Une émouvante et fougueuse version de « Carmen », chorégraphiée et interprétée par Dada Masilo, en ce moment au Théâtre du Rond-Point. Quelle énergie! Un spectacle qui nous subjugue! Et pourtant, c’est avec prudence et étonnement que les 16 danseurs saluent et accueillent les applaudissements enthousiastes du public réuni au Théâtre du Rond-Point.
De Carmen, Dada Masilo dit: « Elle est tellement méchante. Elle est tout ce que maman vous dit de ne pas être. » De quoi nourrir la créativité provocante, fantaisiste, presque juvénile, de la chorégraphe. Dans cette version toute personnelle, on retrouve les personnages clés: Carmen, la cigarière; son amour le Capitaine; leur rival(e) respectif; et leurs compagnons de travail, de danse, de fête et d’infortune.

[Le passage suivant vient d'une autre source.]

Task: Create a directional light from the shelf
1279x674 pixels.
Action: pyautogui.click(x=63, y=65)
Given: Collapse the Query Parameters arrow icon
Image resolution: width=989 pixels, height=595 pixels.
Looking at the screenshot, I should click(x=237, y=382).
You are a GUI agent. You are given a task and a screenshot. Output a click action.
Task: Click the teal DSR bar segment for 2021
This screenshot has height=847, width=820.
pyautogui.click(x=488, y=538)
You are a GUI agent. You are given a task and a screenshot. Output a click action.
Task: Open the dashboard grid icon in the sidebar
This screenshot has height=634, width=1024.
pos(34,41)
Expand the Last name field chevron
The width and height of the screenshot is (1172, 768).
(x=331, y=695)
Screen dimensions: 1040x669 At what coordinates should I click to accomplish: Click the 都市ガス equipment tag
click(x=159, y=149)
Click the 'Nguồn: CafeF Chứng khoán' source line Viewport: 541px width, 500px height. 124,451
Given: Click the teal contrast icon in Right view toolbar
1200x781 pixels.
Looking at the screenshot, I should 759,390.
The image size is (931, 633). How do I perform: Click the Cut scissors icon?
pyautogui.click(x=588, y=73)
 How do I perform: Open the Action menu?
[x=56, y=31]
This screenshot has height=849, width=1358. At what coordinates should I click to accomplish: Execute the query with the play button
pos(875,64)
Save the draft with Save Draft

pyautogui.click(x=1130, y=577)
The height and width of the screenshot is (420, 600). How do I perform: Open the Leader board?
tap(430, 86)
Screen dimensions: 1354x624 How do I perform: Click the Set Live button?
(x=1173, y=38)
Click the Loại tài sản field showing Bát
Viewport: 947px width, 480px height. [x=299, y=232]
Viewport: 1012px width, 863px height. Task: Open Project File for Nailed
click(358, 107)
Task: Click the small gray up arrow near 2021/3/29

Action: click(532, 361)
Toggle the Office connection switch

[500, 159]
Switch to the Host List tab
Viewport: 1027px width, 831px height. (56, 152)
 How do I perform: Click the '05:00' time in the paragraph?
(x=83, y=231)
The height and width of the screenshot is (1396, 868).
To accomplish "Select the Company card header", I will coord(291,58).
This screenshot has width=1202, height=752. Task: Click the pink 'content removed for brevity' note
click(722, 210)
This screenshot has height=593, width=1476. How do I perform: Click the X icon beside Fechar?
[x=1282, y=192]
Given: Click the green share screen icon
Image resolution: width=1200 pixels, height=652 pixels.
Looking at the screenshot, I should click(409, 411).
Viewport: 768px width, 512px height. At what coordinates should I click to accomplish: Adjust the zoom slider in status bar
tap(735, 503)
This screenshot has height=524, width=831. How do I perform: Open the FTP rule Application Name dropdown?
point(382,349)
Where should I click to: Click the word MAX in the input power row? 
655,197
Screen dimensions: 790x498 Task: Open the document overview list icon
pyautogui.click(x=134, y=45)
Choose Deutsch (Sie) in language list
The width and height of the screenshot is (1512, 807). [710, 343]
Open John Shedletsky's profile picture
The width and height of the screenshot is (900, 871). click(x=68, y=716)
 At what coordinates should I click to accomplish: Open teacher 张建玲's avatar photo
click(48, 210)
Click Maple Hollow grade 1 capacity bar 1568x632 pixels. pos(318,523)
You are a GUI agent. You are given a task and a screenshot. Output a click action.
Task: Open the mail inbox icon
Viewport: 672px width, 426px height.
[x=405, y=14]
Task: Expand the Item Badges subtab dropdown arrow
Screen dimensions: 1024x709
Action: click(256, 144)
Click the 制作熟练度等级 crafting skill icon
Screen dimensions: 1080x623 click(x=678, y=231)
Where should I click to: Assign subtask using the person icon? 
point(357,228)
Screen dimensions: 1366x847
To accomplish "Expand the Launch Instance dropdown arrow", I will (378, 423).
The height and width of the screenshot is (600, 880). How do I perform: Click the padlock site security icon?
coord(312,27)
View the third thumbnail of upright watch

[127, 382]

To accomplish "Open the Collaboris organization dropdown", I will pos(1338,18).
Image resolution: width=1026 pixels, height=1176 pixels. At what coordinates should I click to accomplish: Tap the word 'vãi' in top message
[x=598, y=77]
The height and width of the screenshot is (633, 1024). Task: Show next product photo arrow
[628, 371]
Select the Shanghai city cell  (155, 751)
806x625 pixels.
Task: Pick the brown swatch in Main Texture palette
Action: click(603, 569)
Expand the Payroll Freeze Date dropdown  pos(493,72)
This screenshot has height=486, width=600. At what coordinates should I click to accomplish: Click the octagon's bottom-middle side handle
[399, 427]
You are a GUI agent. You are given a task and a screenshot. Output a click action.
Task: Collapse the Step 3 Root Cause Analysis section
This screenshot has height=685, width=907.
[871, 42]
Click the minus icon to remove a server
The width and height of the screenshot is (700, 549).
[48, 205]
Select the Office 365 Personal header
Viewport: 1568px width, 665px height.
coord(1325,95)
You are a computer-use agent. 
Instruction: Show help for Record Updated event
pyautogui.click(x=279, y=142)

Pour notre plus grand bonheur, on retrouve aussi les grands airs de l’opéra de Bizet, mais aussi des musiques plus contemporaines de Rodion Chtchedrin et d’Arvo Pärt. Quant à la fable, elle a été triturée et resserrée autour de son noyau dur, l’élément primordial: le désir.
Les rivalités amoureuses, l’art d’inspirer le désir, de le faire enfler et de le retenir, est un superbe sujet pour la danse. Cette compagnie a su s’emparer du sujet et enflammer la scène. Ici les hommes dansent en smoking et les femmes en robe longue: soie écarlate, rose, rouge, or ou verte, bustier de dentelle noire, coiffées de chignons rehaussés d’énormes roses ouvertes.
Dada Masilo, qui vient de Johannesburg, est passée par l’école bruxelloise d’Anna Teresa de Keersmaeker, invente une danse où affleure l’influence africaine et s’approprie ici l’art brûlant du flamenco. La fable y gagne une fin aussi cruelle que dans le livret de l’opéra de Bizet, mais où les rôles de victime et de bourreau s’inversent; le désir contrarié entraîne la confusion des esprits et la perte des héros.
Car Dada Masilo choisit d’aborder le sujet de la violence sexuelle en tant que crime d’honneur et le drame prend ainsi une connotation toute contemporaine. Le viol exutoire remplace le duel, vengeance conventionnelle plus ou moins policée de l’ancien code d’honneur.
jusqu’au 10 janvier 2015 au Théâtre du Rond-Point
puis en tournée (à Annecy, Besançon, Oyonnax, Blagnac, Alès, Toulon, Macon, Aix-en-Provence) jusqu’au 15 février 2015.